It is going to be almost 2 years since I visited my parents place . Parents place I call it sometimes, as I have a home of my own, which Jerry keeps reminding me lovingly whenever I tell him I miss home SO much. I think he is right. To me my parent’s place means those familiar smells of room freshener, my father pretending to watch TV though we all knew his love for books was far greater than for TV, my brother no where in sight and my mother in the kitchen getting hot dinner ready. My heart feels heavy as I write this. The thing I have been missing most these days is the fresh home cooked food. Not that I don’t cook. Being a food blogger gives me the joy and the opportunity to cook a lot. But it is the taste of my mother’s cooking I miss most. Nothing can replace that.
Recently at the grocery store when I came across fresh okra’s, I couldn’t resist but buy some. The few times I tried making okra’s, I was met with very little luck. So I was little hesitant at first but than Jerry gave me the morale boost. Isn’t cooking about trial and errors? . It perfects with time.
After jotting down the recipe given by my mother, I decided to give it a try. After I was done with chopping and stuffing, I waited patiently to let it cook at a pace of it’s own. Soon I realised that the aroma had taken over the home . I was in a state of bliss. I would say I had a big meal after days. So what are you waiting for? Go grab your car keys and get it now. Trust me you won’t be hungry.

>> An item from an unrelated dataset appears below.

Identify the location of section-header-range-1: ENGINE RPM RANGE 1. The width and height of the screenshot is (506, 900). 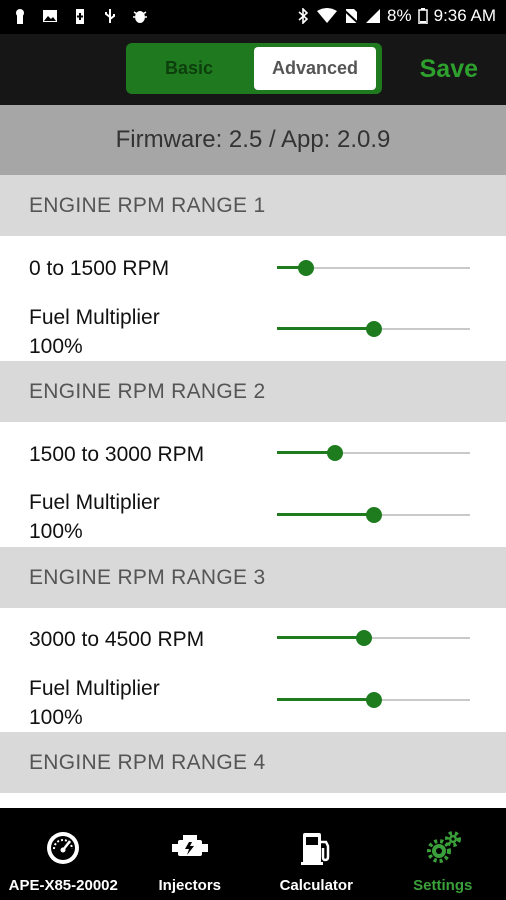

Hope you enjoy this dish as much as I did. See you soon. Happy weekend.
- 20-24 fresh okras, washed, using a knife make a slit in between making sure you don't cut the back part. Even if you do, don't worry. It just helps in easy filling.
- 1 medium size yellow onion, chopped fine
- 1 tbsp oil like canola oil, coconut oil, mustard oil or ghee
- ¼ tsp carom seeds (Ajwain)
- Salt to taste
- 2 tsp red chili powder or to taste
- 1 tsp turmeric
- 4-5 tsp dhaniya (dry coriander powder)
- 2-3 tsp khatai or amchoor (Dry mango powder)
- In a skillet, heat 1 tsp oil. To the hot oil, add carom seeds and let them pop. To it add onions and saute them until translucent. Turn off the gas and to the cooked onions, add salt, red chili powder, turmeric, coriander powder and dry mango powder. Mix it all nicely. Taste and adjust seasoning.
- Keep it aside. Wash the okra's well and make a slit length wise making sure not to cut the bottom part. Once the spice mix comes to room temperature, stuff the mix in the okra's one at a time. Keep them aside.
- Heat remaining oil in a skillet. Turn the gas to lowest. Arrange the stuffed okra's one by one, keeping the stuffed side facing up. Sprinkle with some salt and coriander powder. Put the lid on and let them cook slowly on slow gas. Keep checking after every 15-20 mins to make sure they are not sticking. If you feel okra's sticking to the skillet add little more oil. After about 20-25 mins, using tongs flip them one at a time. Cover and cook for another 20-30 mins on slow.
- Serve hot with fresh Indian flatbread, naan or bread.